A few of the survey comments lamented decreases in federal funding, many specifically noting the Department of Housing and Urban Development. Final budget appropriations from 2012-17 show relatively stable funding of HUD (Chart 5), but the Trump administration’s budget for fiscal year 2018 calls for a $6 billion decrease in HUD funding, mostly in housing programs and planning and community development. Final fiscal year 2018 appropriations likely will not be known for some time. In Congress, a 2018 budget resolution was approved by the full committee on July 19, 2017, and passed by House of Representatives on Sept. 14, 2017, but, as of writing, the budget bill had not been introduced in the Senate._
Following the election of President Trump and subsequent market reaction, Low Income Housing Tax Credit pricing experienced high volatility earlier this year, but the market has since stabilized._
I-D. Access to Credit
Indicators of access to credit (perception relative to the previous quarter and year and expectations for the following quarter) declined moderately, remaining relatively stable in the July Survey and continued to indicate an overall assessment of reduced access to credit (Chart 6). The LMI Credit Access Index fell from 79.5 in the January 2017 survey to 75 in the July survey (quarter-over-quarter). The index reflecting expectations for the upcoming quarter declined over 10 points, from 88.5 to 78.1.
The indexes increased significantly and consistently from the start of the survey in the first quarter of 2009 through 2013, but since then have fluctuated around 80. Comments over the history of the survey have been consistent with this pattern: following the recession, there were improvements in credit standing and willingness to lend by banks. Since then, not much has changed, including the proliferation of payday and other alternative financial institutions. Indeed, credit scores now are starting to decline for some LMI constituents.
Despite the generally negative tenor of the comments, some survey contacts reported they had seen a significant increase in “affordable” alternative loan products (usually small-dollar loan programs offered by financial institutions or nonprofit loan funds). What is missing, respondents said, is scale, as most of these programs are limited in available funds and often are pilot projects.
II. In This Issue
This issue’s special topics center on wages—particularly, minimum wages—and the disposition of income tax refunds by LMI filers.
II-A. Wages and Minimum Wages
Throughout respondents’ comments in the LMI Survey were concerns about wage growth that was insufficient to pay for basic needs, especially housing and transportation. Chart 7 shows an index representing usual weekly earnings relative to 2001 for several income classes, adjusted for inflation. Earnings for the top 10 percent of wage earners has increased 15.8 percent in inflation-adjusted terms since 2001, compared to only 1.9 percent for the bottom 10 percent and 4.5 percent for the bottom quartile. From the trough of earnings during the recession (2008), earnings increased 10.6 percent for the top 10 percent of wage earners, but 4.3 percent for the bottom 10 percent and 3.3 percent for the bottom quartile. Over time, these marginal differences in earnings can lead to large income disparities between worker quantiles.

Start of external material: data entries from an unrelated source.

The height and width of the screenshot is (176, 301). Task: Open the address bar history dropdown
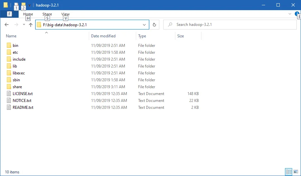click(x=144, y=25)
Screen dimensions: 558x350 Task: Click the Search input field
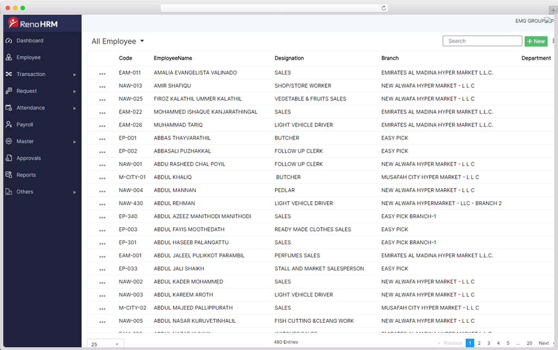pyautogui.click(x=482, y=41)
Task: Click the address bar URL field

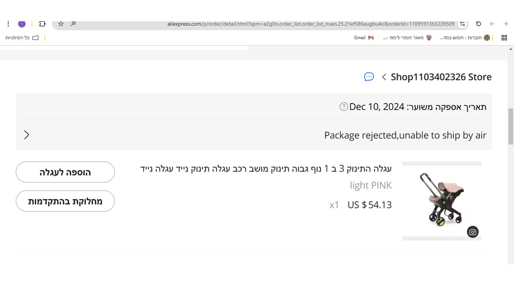Action: pos(281,24)
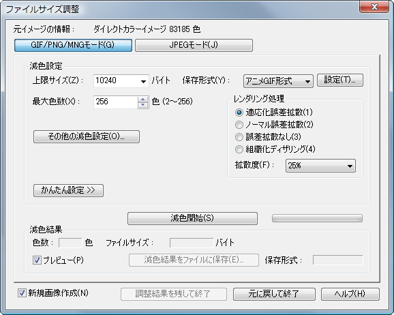The width and height of the screenshot is (394, 315).
Task: Select 組織化ディザリング(4) radio button
Action: point(239,149)
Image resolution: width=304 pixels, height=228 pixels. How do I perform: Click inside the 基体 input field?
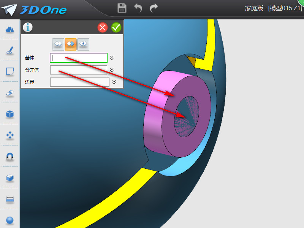78,58
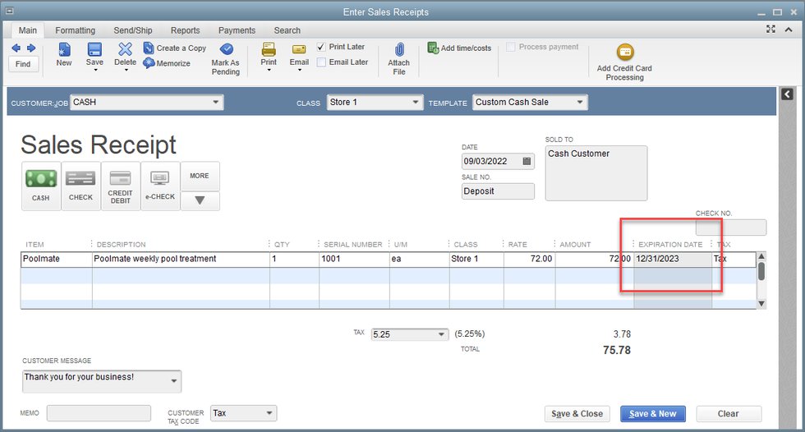Screen dimensions: 805x432
Task: Click the Save icon in toolbar
Action: click(x=94, y=50)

With relatively slow earnings growth in the last several years, communities and public officials have looked toward the minimum wage as a tool for inducing wage growth. According to the Bureau of Labor Statistics (BLS), about 2.2 million workers in 2016 were paid at or below the federal minimum wage._
States and municipalities increasingly have been legislating higher minimum wages, partially as a response to a federal minimum wage that has been $7.25 an hour since July 2009. States and cities have cited increased costs of living, increasing income inequality, equity and regional differences in cost of living as reasons for increasing the minimum wage. Minimum wage increases became more frequent in recent years, especially on the West Coast and in the Northeast. Map 1 shows minimum wages across the country and municipalities that have raised their minimum wage above the state’s minimum wage.

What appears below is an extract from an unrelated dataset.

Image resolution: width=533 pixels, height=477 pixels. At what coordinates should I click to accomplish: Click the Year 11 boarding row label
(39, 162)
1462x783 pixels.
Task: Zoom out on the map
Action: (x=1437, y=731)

In some cases, states or cities adopted substantially higher minimum wages. In California, the state minimum wage is $10.50 and is progressing to $15 by 2022. In Oregon, the minimum wage is $10.25 (nonrural) at the state level and $11.25 in Portland. In Washington, the minimum wage is $11, but is $15 in Seattle for businesses with more than 500 employees and a declining scale for businesses with fewer employees. Many Northeast states have minimum wages of more than $10/hour.
Respondents to the LMI Survey were asked what they believe the minimum wage should be and what they expect to be the consequences of increasing the minimum wage. Chart 8 shows a histogram of suggested minimum wages from LMI Survey respondents. Among those who responded to the special question on minimum wages, more than 30 percent suggest a wage of $15 or more; a few suggested minimum wages as high as $25. Currently, the highest minimum wage in the United States is $15. More than 70 percent of respondents argued for a minimum wage of $11 or more. Some survey contacts suggested that effective (in the sense of raising the wage) minimum wage legislation must happen at the federal level because many states and cities appear unlikely to ever raise the minimum wage, ostensibly because of political factors.
II-B. The Earned Income Tax Credit and the Disposition of Tax Refunds
Earned Income Tax Credit
A tax policy unique to LMI populations is the Earned Income Tax Credit (EITC). The EITC allows for qualifying workers who earned income during the past year to receive a large tax credit._ The maximum credit, depending on the number of children in a household, ranges from $506 to $6,269._ Workers can receive the refund as either a lump sum payment or installments during the year, although research suggests the lump sum is the more popular choice._ The EITC is a refundable tax credit, meaning that one does not have to have any tax liability to offset the credit.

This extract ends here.